-- Work instruction --
Print the line containing "Task: Click the Parke Green Galleries logo" and all lines after it, unchanged, through the end of the data. Leave the pictures out.
......
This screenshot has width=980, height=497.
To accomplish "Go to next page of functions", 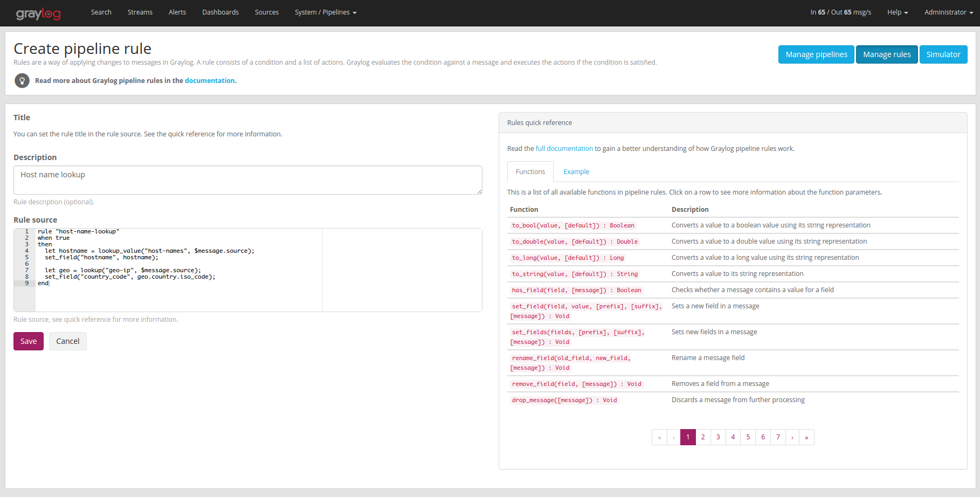I will 792,437.
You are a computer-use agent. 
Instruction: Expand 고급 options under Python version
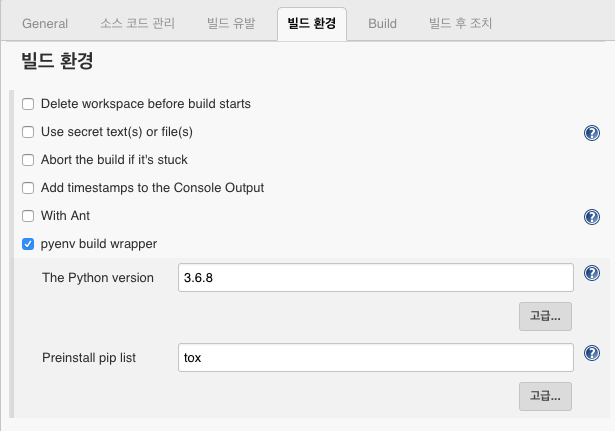click(x=545, y=316)
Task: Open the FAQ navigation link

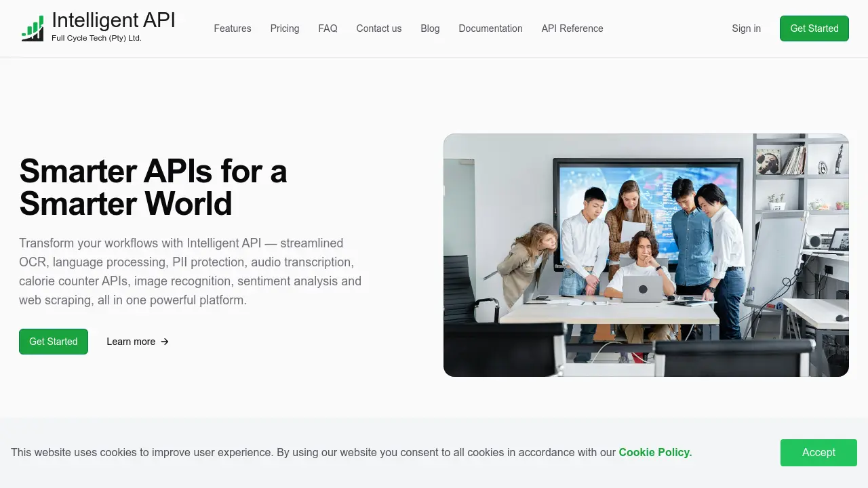Action: (328, 28)
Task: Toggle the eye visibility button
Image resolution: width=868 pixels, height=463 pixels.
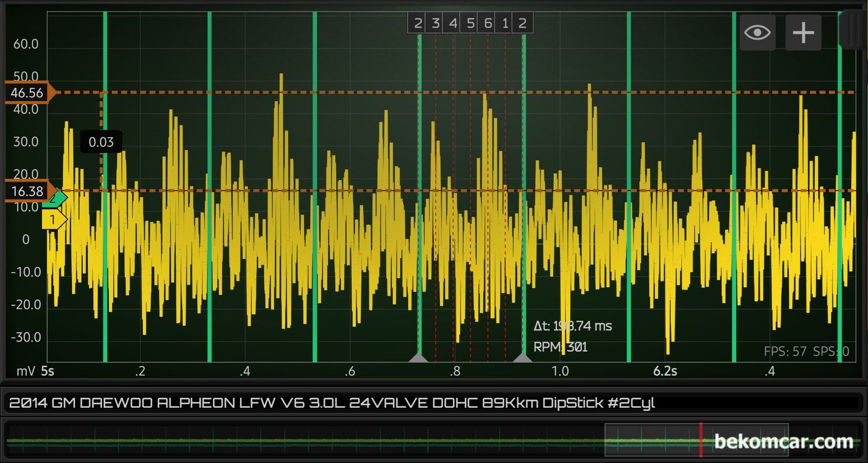Action: (x=757, y=32)

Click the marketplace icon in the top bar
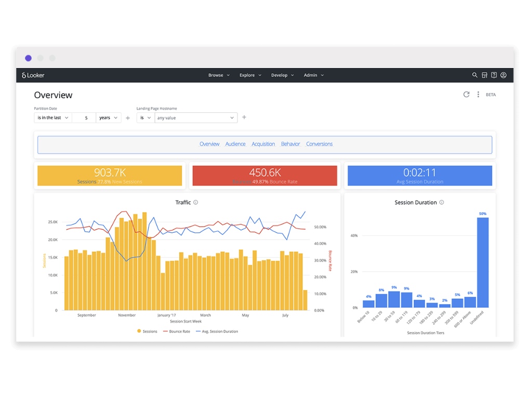pos(484,75)
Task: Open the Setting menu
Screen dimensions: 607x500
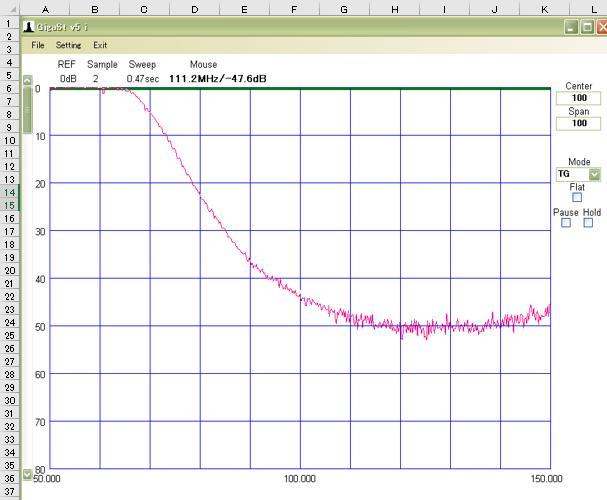Action: [68, 45]
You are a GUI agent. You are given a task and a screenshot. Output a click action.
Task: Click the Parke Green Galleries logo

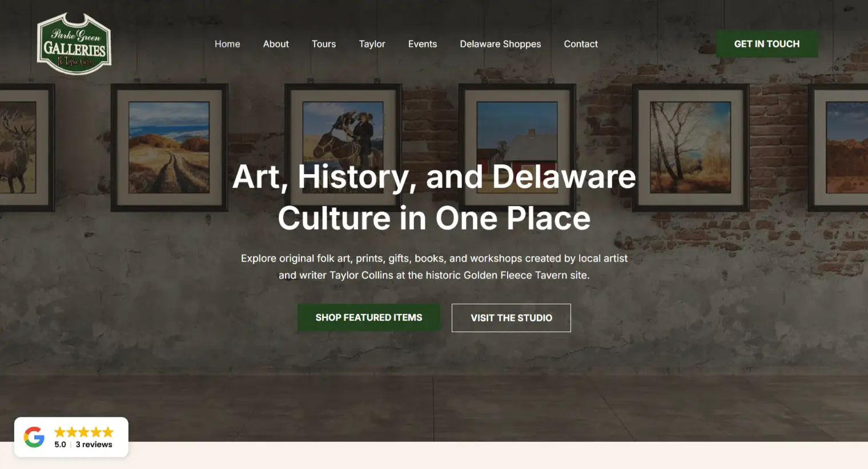pyautogui.click(x=74, y=45)
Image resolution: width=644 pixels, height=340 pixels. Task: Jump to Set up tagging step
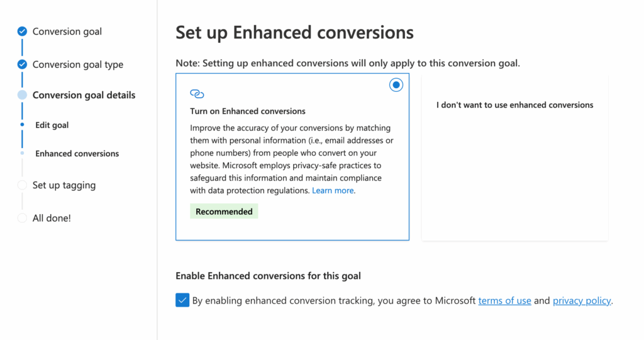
......
-- Output --
Task: Click the Parke Green Galleries logo

pyautogui.click(x=74, y=45)
Image resolution: width=644 pixels, height=340 pixels. Task: Jump to Set up tagging step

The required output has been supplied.